Lactate is now recognized as an important intermediate in brain metabolism, but its role is still under investigation. In this work we mapped the distribution of lactate and bicarbonate produced from intravenously injected 13C-pyruvate over the whole brain using a new imaging method, hyperpolarized 13C MRI (N = 14, ages 23 to 77). Segmenting the 13C-lactate images into brain atlas regions revealed a pattern of lactate that was preserved across individuals.

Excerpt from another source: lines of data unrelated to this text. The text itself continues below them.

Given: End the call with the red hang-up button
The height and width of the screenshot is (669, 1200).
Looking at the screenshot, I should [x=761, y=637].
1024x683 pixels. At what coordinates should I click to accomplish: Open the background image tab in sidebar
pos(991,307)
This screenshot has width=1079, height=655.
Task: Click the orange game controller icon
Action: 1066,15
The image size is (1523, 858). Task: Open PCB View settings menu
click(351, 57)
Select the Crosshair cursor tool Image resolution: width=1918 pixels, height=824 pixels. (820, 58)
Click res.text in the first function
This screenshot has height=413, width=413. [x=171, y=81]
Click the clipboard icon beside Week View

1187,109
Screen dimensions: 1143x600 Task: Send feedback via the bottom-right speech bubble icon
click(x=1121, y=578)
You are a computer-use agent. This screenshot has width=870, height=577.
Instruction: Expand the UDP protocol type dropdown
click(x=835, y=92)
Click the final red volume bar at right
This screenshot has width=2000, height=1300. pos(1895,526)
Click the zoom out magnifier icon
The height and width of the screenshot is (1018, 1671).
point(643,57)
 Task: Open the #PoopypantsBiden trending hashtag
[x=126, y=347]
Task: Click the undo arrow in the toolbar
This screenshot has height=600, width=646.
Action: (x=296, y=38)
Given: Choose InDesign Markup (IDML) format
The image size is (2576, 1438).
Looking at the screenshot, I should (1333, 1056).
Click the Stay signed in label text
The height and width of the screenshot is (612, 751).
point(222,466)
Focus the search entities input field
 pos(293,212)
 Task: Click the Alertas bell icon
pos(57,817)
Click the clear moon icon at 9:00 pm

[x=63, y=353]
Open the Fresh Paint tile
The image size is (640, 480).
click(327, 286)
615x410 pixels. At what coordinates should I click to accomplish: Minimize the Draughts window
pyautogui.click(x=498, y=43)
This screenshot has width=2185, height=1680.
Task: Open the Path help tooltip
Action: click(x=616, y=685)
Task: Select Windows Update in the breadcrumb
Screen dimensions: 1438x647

Higher lactate signal was observed in cortical grey matter compared to white matter and was highest in the precuneus, cuneus and lingual gyrus. Bicarbonate signal, indicating flux of [1–13C]pyruvate into the TCA cycle, also displayed consistent spatial distribution. One-way ANOVA to test for significant differences in lactate among atlas regions gave F = 87.6 and p < 10−6. This report of a “lactate topography” in the human brain and its consistent pattern is evidence of region-specific lactate biology that is preserved across individuals.